I’m one of those annoyingly happy people who loves the place where they work. Few destinations match the appeal of Kelso Racecourse, which makes it difficult to find anywhere to go away on holiday. While that hasn’t figured high on my list of problems during the 2020 stay-at-home-athon, it didn’t stop me getting quite excited when I spotted the perfect place for a future relaxing break.

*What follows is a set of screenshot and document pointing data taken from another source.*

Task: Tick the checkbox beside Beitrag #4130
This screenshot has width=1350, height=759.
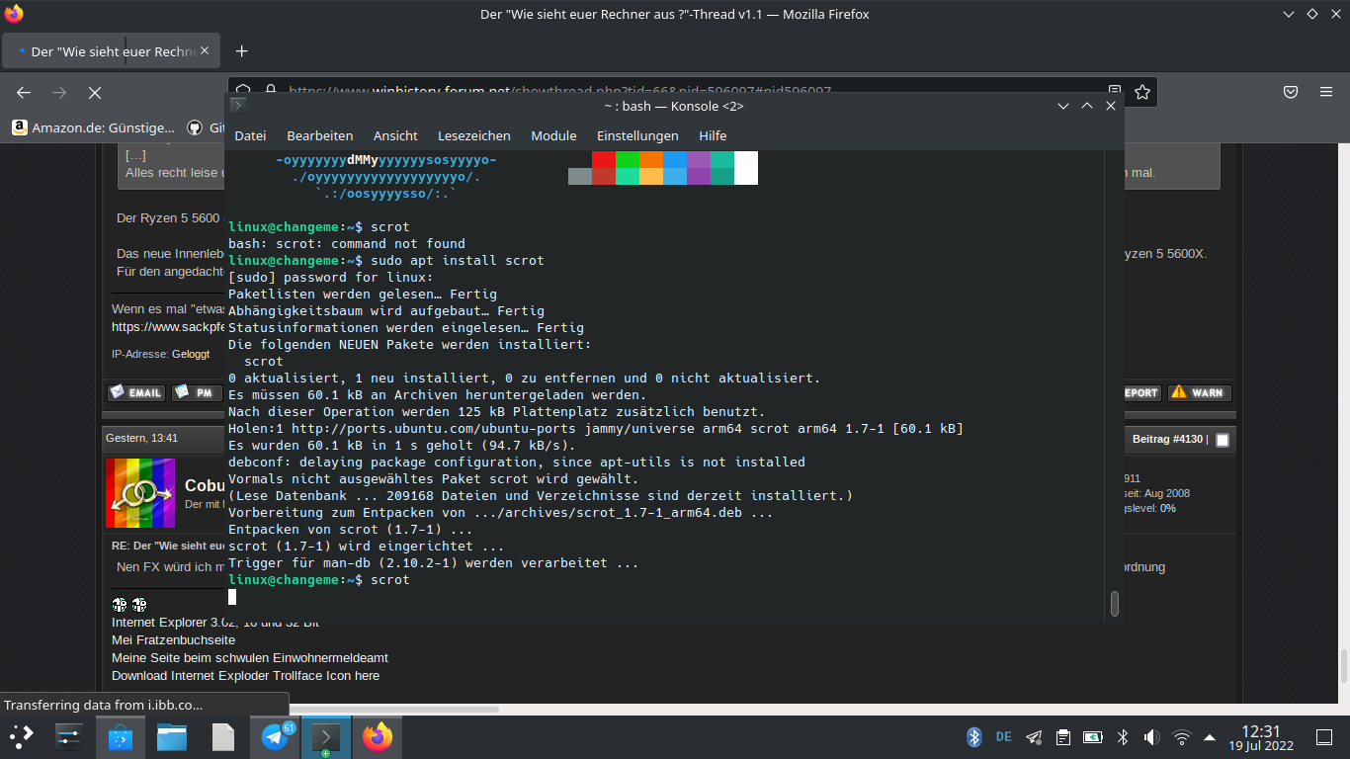Action: tap(1223, 440)
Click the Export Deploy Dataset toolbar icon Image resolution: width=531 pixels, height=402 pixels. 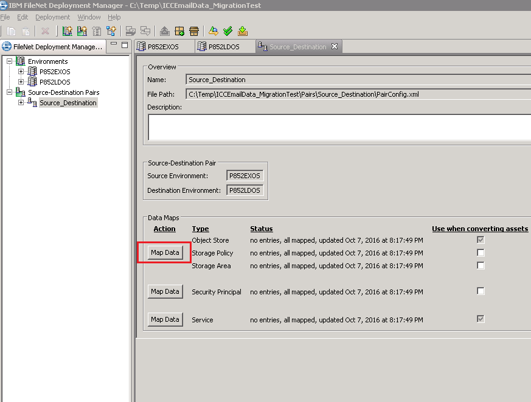(164, 31)
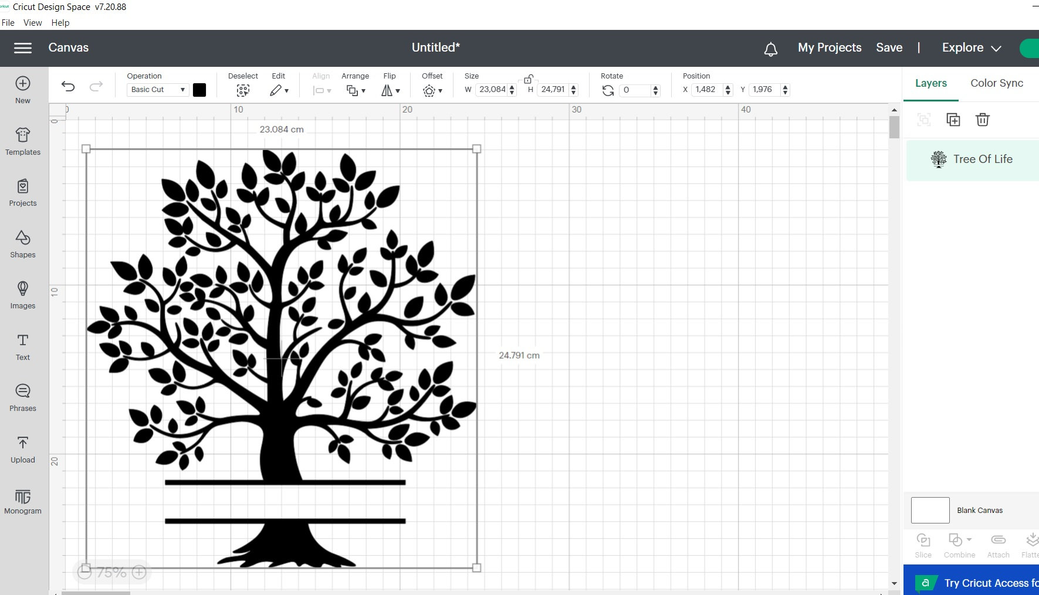Open the Basic Cut operation dropdown

click(157, 89)
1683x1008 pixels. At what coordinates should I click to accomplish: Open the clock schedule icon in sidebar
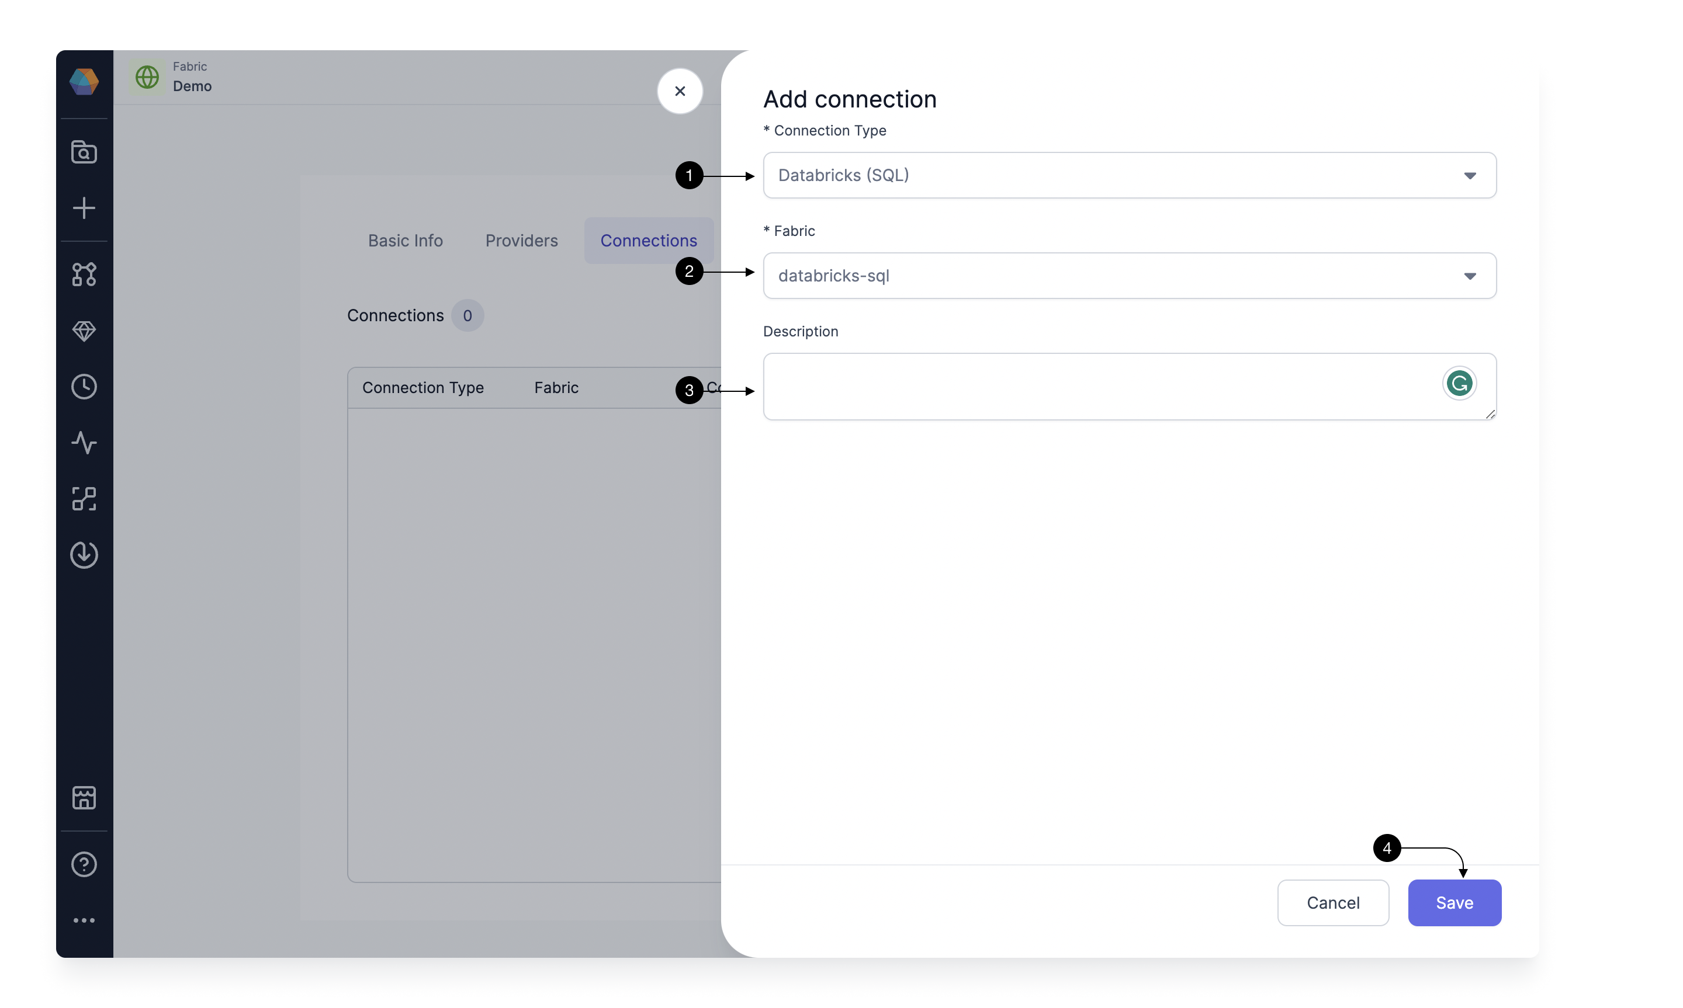(84, 387)
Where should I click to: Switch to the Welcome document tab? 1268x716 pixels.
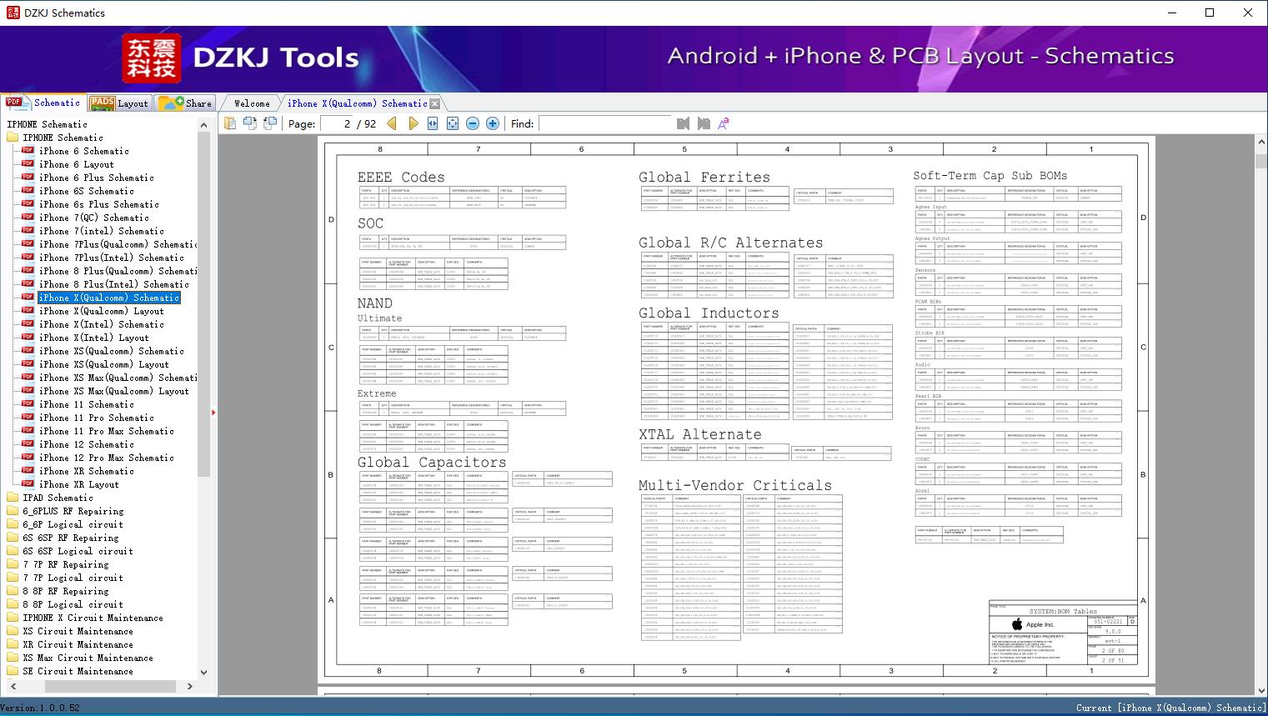[x=252, y=103]
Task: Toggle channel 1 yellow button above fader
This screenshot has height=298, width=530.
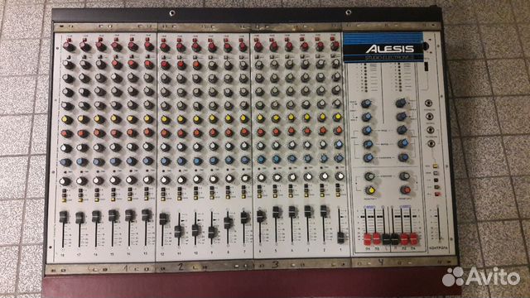Action: pyautogui.click(x=338, y=195)
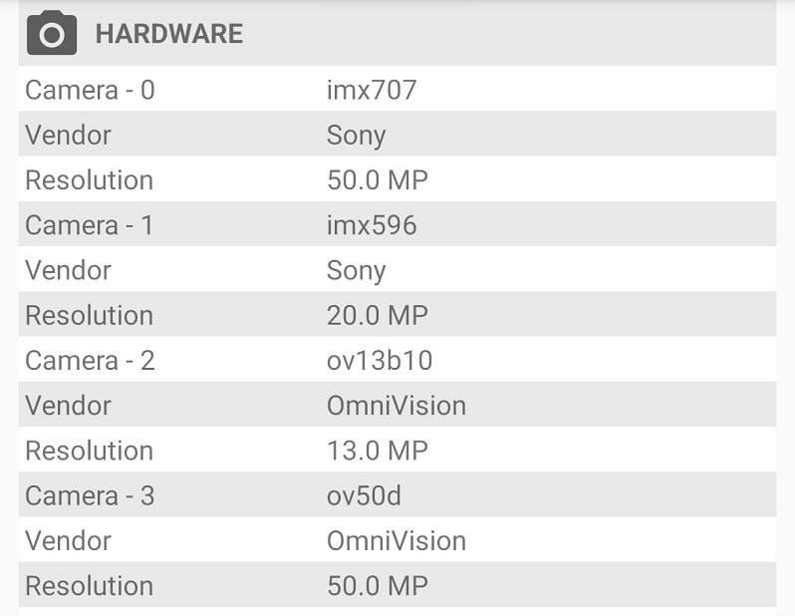Select the 50.0 MP resolution under ov50d
The height and width of the screenshot is (616, 795).
[x=378, y=586]
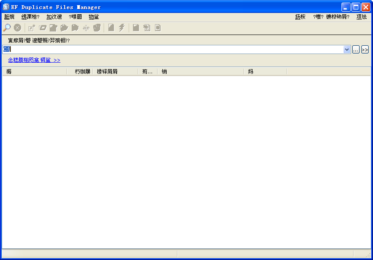This screenshot has width=373, height=260.
Task: Click the lightning bolt toolbar icon
Action: (122, 28)
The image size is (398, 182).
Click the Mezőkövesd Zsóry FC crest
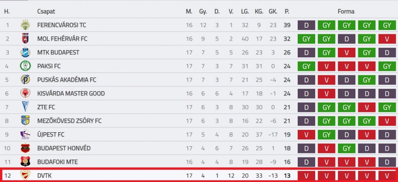[x=25, y=121]
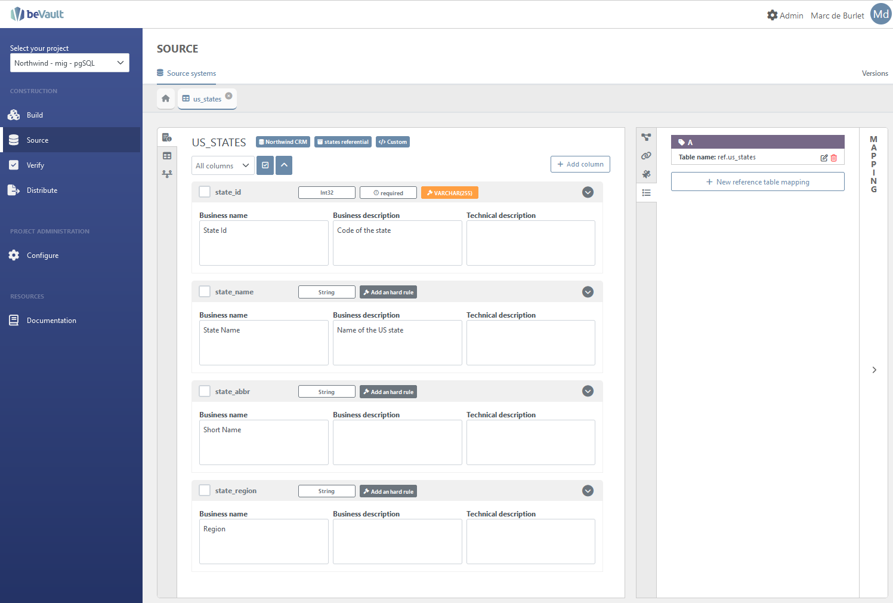Open the link icon in the mapping side panel
The height and width of the screenshot is (603, 893).
point(646,156)
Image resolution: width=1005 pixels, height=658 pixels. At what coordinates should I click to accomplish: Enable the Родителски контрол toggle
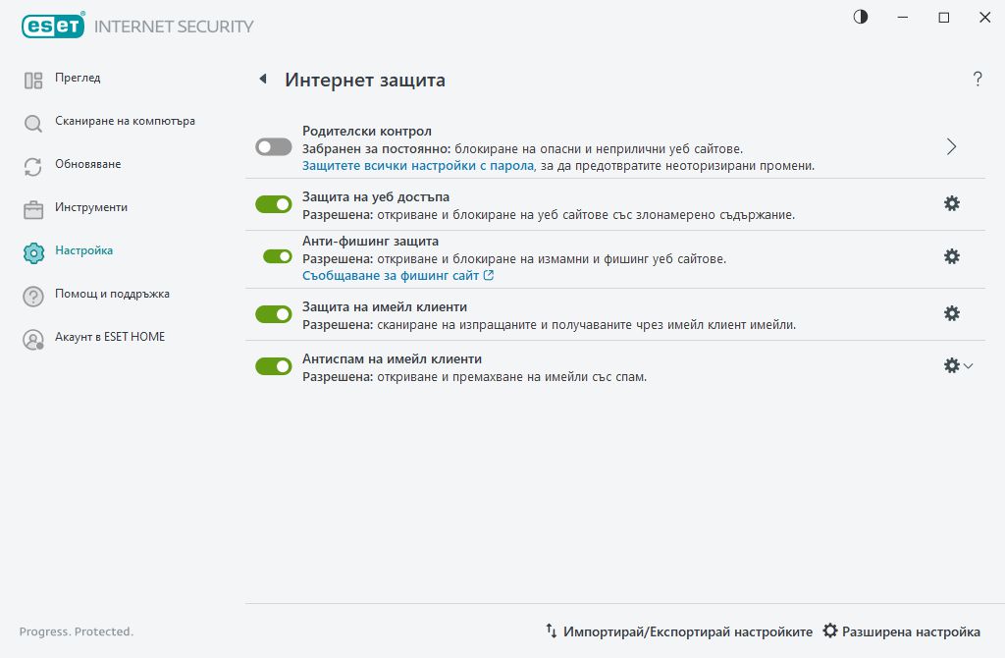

Because, as far as I’m concerned, the only thing better than a home-from-home is a grandstand-away-from-work. If I could holiday in Kelso’s grade 1 listed grandstand, designed by the renowned York-based architect John Carr, I probably would. But despite having access to a sauna and showers in the Jockeys’ changing room, I don’t think that the 198 year-old sandstone building (one of the oldest examples of a permanent grandstand anywhere in the World) would be as comfortable as a modern spa. The closest thing to a bed is the narrow couch used by the physio to treat jockeys and the heating is entirely dependent on the coal fires which are lit by Gillian on racedays.
So imagine my delight when I discovered that another building designed by John Carr has just reopened as a hotel and spa, following a £70 million restoration, in the Peak District National Park.
Buxton Crescent was the brainchild of William Cavendish, the 5th Duke of Devonshire, who commissioned Carr to design and build the four-storey, semi-circular stone terrace, with its arcaded walk and 30 low-relief columns, between 1780 and 1789. Despite a few obvious differences, such as the concave frontage and significantly larger scale, the Crescent will seduce Kelso regulars with some familiar features – most notably the neoclassical arches which form the impressive base of the building.
It isn’t possible to see any horses from the roof-top of the hotel, but it does boast an open air swimming pool – one of three pools that form part of the spa facilities that proved so popular during Georgian times. The source of the naturally geothermally heated water for the spa is a spring served by the massive limestone catchment of the Peak District. Percolated for 5,000 years, the water rises at Buxton where the limestone meets impermeable grit stone and is fed to a well which provides free water to the town as well as the Nestlé bottling plant which produces 230 million bottles of mineral water, each year, on the outskirts of town.
Like Buxton Crescent, the grandstand at Kelso was also built adjacent to a well – although the silty water that filters through the alluvial soil of the Berrymoss doesn’t have the same cachet. Certainly, if we bottled it, I doubt it would contribute significantly to the funds required to refurbish the building. Interestingly however, I note that Buxton Crescent benefited from £40 million worth of funding from the public purse.
Just like a pound on Pic D’Orhy, our selection for Market Rasen on Saturday, I am sure that the money will prove to be well spent. Not only is Buxton Crescent a stunning building, anyone who loves the grandstand at Kelso is bound to want to stay there – which has to be a good thing for the town of Buxton and all the people that work there.